Pixel coordinate grounding data:
"""

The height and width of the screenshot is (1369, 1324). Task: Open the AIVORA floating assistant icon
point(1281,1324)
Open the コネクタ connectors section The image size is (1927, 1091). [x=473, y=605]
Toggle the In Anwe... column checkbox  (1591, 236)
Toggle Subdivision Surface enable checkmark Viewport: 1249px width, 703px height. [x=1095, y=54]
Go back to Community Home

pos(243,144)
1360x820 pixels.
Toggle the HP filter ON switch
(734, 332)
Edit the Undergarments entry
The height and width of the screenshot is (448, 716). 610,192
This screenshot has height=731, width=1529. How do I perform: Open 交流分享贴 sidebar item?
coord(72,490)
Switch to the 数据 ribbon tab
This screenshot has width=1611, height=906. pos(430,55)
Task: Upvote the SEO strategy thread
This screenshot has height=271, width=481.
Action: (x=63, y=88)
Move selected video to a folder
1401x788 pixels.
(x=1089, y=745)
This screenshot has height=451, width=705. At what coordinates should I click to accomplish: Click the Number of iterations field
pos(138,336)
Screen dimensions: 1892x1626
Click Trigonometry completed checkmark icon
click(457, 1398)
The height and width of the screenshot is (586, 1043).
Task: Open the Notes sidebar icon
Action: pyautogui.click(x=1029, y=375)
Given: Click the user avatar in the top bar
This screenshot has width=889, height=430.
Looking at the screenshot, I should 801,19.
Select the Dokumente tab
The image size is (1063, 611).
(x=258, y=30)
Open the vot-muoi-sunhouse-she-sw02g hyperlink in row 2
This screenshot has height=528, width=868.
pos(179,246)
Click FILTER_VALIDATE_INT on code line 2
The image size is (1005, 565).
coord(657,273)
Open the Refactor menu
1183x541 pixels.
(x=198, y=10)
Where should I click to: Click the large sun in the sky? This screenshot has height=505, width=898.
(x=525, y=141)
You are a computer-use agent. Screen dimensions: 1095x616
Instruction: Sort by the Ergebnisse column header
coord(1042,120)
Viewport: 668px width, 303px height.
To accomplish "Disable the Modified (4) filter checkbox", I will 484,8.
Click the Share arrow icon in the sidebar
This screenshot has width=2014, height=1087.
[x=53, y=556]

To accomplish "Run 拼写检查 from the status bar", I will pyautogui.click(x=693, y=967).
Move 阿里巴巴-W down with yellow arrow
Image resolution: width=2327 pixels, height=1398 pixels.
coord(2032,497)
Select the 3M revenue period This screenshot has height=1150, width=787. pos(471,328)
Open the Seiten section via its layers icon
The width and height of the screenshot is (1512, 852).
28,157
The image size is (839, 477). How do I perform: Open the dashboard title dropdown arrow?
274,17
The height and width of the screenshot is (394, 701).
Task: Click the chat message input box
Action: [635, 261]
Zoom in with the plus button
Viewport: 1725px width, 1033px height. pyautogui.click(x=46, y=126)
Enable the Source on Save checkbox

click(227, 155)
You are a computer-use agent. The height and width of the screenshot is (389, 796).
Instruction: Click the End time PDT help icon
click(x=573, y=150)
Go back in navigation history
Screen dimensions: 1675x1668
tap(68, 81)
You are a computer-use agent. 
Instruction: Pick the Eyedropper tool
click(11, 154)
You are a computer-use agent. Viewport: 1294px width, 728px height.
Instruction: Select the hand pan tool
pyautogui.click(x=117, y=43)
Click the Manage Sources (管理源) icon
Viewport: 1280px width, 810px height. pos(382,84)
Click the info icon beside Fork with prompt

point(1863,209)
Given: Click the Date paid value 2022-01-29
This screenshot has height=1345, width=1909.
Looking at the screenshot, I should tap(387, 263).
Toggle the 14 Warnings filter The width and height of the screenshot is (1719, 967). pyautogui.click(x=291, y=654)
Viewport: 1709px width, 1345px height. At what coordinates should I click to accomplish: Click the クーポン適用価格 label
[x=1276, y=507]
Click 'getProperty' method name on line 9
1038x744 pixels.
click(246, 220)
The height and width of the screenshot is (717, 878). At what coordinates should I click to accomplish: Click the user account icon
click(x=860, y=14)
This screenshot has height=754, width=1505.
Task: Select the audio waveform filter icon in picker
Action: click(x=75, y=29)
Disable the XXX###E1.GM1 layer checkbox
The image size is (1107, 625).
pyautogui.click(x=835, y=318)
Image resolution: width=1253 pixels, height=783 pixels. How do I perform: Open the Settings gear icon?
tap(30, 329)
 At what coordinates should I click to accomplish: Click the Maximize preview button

"""

YOUR TASK: Nothing may be left out. Retype all the entries exactly.

SOLUTION TO THE PROBLEM:
The height and width of the screenshot is (1369, 1324). Task: Open the AIVORA floating assistant icon
point(1281,1324)
Open the コネクタ connectors section The image size is (1927, 1091). [x=473, y=605]
Toggle the In Anwe... column checkbox  (1591, 236)
Toggle Subdivision Surface enable checkmark Viewport: 1249px width, 703px height. [x=1095, y=54]
Go back to Community Home

pos(243,144)
1360x820 pixels.
Toggle the HP filter ON switch
(734, 332)
Edit the Undergarments entry
The height and width of the screenshot is (448, 716). 610,192
This screenshot has height=731, width=1529. How do I perform: Open 交流分享贴 sidebar item?
coord(72,490)
Switch to the 数据 ribbon tab
This screenshot has width=1611, height=906. pos(430,55)
Task: Upvote the SEO strategy thread
This screenshot has height=271, width=481.
Action: (x=63, y=88)
Move selected video to a folder
1401x788 pixels.
(x=1089, y=745)
This screenshot has height=451, width=705. At what coordinates should I click to accomplish: Click the Number of iterations field
pos(138,336)
Screen dimensions: 1892x1626
Click Trigonometry completed checkmark icon
click(457, 1398)
The height and width of the screenshot is (586, 1043).
Task: Open the Notes sidebar icon
Action: pyautogui.click(x=1029, y=375)
Given: Click the user avatar in the top bar
This screenshot has width=889, height=430.
Looking at the screenshot, I should 801,19.
Select the Dokumente tab
The image size is (1063, 611).
(x=258, y=30)
Open the vot-muoi-sunhouse-she-sw02g hyperlink in row 2
This screenshot has height=528, width=868.
pos(179,246)
Click FILTER_VALIDATE_INT on code line 2
The image size is (1005, 565).
coord(657,273)
Open the Refactor menu
1183x541 pixels.
(x=198, y=10)
Where should I click to: Click the large sun in the sky? This screenshot has height=505, width=898.
(x=525, y=141)
You are a computer-use agent. Screen dimensions: 1095x616
Instruction: Sort by the Ergebnisse column header
coord(1042,120)
Viewport: 668px width, 303px height.
To accomplish "Disable the Modified (4) filter checkbox", I will 484,8.
Click the Share arrow icon in the sidebar
This screenshot has width=2014, height=1087.
[x=53, y=556]

To accomplish "Run 拼写检查 from the status bar", I will pyautogui.click(x=693, y=967).
Move 阿里巴巴-W down with yellow arrow
Image resolution: width=2327 pixels, height=1398 pixels.
coord(2032,497)
Select the 3M revenue period This screenshot has height=1150, width=787. pos(471,328)
Open the Seiten section via its layers icon
The width and height of the screenshot is (1512, 852).
28,157
The image size is (839, 477). How do I perform: Open the dashboard title dropdown arrow?
274,17
The height and width of the screenshot is (394, 701).
Task: Click the chat message input box
Action: [635, 261]
Zoom in with the plus button
Viewport: 1725px width, 1033px height. pyautogui.click(x=46, y=126)
Enable the Source on Save checkbox

click(227, 155)
You are a computer-use agent. The height and width of the screenshot is (389, 796).
Instruction: Click the End time PDT help icon
click(x=573, y=150)
Go back in navigation history
Screen dimensions: 1675x1668
tap(68, 81)
You are a computer-use agent. 
Instruction: Pick the Eyedropper tool
click(11, 154)
You are a computer-use agent. Viewport: 1294px width, 728px height.
Instruction: Select the hand pan tool
pyautogui.click(x=117, y=43)
Click the Manage Sources (管理源) icon
Viewport: 1280px width, 810px height. pos(382,84)
Click the info icon beside Fork with prompt

point(1863,209)
Given: Click the Date paid value 2022-01-29
This screenshot has height=1345, width=1909.
Looking at the screenshot, I should tap(387, 263).
Toggle the 14 Warnings filter The width and height of the screenshot is (1719, 967). pyautogui.click(x=291, y=654)
Viewport: 1709px width, 1345px height. At what coordinates should I click to accomplish: Click the クーポン適用価格 label
[x=1276, y=507]
Click 'getProperty' method name on line 9
1038x744 pixels.
click(246, 220)
The height and width of the screenshot is (717, 878). At what coordinates should I click to accomplish: Click the user account icon
click(x=860, y=14)
This screenshot has height=754, width=1505.
Task: Select the audio waveform filter icon in picker
Action: click(x=75, y=29)
Disable the XXX###E1.GM1 layer checkbox
The image size is (1107, 625).
pyautogui.click(x=835, y=318)
Image resolution: width=1253 pixels, height=783 pixels. How do I perform: Open the Settings gear icon?
tap(30, 329)
 At what coordinates should I click to accomplish: Click the Maximize preview button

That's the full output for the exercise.